▶ _Exercise task 1_:
Transcribe the passage on the Appointments Commission between "144. We recognise" and "their selection criteria.", inclusive.
▶ _Exercise task 2_:
In the passage on the Appointments Commission, what should the Commission base each political party's proportion of appointed members on?
** Begin Extract to read **
144. We recognise that under our proposals for a predominantly elected House, the Commission would only have direct control over the selection of the 40 per cent of its members who are appointed. This might make its task difficult if there are serious imbalances amongst the elected members. The Commission should be required to publish an annual report about the balances and imbalances in the House as a whole, and to inform the political parties of the imbalances which need redressing. The Commission cannot control the selection process of the political parties, but it should be able to identify those parties which are contributing to the imbalance, and so exercise some influence over their selection criteria.

145. There will also be a need to decide on the correct allocation of appointed members for each political party. We believe that the Appointments Commission should decide the proportions, basing them on the share of the vote won by each party in the second chamber elections. Any other allocation, such as one based on general election shares, would threaten to undermine the credibility of the second chamber elections and mirror some of the least satisfactory features of the White Paper rebalancing proposals. It will take time to achieve this, and realistic timetables would have to be drawn up.
** End Extract to read **
** Begin Dataset **
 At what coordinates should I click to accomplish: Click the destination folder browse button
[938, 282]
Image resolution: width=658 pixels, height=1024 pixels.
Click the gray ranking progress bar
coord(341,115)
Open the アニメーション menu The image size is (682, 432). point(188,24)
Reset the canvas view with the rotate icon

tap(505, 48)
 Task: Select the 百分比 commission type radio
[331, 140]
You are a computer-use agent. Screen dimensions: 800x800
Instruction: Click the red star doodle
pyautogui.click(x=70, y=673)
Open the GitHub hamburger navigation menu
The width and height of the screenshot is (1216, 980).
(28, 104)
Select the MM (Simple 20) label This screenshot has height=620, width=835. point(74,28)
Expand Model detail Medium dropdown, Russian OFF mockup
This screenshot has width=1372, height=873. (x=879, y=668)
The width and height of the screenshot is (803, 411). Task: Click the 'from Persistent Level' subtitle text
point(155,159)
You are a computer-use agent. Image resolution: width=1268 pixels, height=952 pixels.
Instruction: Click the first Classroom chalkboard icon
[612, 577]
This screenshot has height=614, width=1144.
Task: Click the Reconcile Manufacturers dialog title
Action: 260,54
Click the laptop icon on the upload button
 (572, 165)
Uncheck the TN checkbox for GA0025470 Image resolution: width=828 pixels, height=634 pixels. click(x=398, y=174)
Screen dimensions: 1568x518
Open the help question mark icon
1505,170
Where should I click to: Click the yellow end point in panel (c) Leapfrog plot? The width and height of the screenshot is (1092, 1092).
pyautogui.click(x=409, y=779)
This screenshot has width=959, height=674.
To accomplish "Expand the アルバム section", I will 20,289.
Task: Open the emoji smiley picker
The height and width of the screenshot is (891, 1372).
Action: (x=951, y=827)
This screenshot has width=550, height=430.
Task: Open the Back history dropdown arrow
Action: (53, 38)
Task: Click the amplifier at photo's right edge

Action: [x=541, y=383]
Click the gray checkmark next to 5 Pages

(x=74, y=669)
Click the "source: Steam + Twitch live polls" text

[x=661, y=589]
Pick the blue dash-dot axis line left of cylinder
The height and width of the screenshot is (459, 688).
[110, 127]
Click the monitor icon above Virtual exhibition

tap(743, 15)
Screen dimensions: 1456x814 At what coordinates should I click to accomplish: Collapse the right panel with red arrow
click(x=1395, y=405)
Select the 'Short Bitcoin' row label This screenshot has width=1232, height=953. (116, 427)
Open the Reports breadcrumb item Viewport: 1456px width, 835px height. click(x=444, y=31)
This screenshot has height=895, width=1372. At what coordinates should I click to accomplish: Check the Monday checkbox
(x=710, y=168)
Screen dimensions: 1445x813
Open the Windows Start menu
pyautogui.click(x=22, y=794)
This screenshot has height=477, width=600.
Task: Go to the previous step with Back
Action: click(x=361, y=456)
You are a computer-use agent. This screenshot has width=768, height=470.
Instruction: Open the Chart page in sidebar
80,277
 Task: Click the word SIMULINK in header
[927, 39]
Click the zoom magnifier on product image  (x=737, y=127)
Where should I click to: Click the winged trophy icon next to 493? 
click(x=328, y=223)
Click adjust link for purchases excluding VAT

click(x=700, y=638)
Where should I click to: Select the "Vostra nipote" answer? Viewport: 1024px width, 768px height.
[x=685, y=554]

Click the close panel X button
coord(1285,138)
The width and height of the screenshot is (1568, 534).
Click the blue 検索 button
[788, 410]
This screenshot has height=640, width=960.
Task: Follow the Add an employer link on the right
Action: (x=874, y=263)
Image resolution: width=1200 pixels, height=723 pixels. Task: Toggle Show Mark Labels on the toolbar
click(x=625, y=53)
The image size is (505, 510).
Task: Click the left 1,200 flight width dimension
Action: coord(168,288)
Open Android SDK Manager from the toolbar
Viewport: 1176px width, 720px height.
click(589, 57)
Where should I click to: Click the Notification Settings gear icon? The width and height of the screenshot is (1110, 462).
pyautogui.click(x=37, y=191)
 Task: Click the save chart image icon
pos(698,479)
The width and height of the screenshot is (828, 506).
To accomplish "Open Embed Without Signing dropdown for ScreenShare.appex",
** End Dataset **
▶ _Written answer 1_:
144. We recognise that under our proposals for a predominantly elected House, the Commission would only have direct control over the selection of the 40 per cent of its members who are appointed. This might make its task difficult if there are serious imbalances amongst the elected members. The Commission should be required to publish an annual report about the balances and imbalances in the House as a whole, and to inform the political parties of the imbalances which need redressing. The Commission cannot control the selection process of the political parties, but it should be able to identify those parties which are contributing to the imbalance, and so exercise some influence over their selection criteria.

▶ _Written answer 2_:
The share of the vote each party won in the second chamber elections.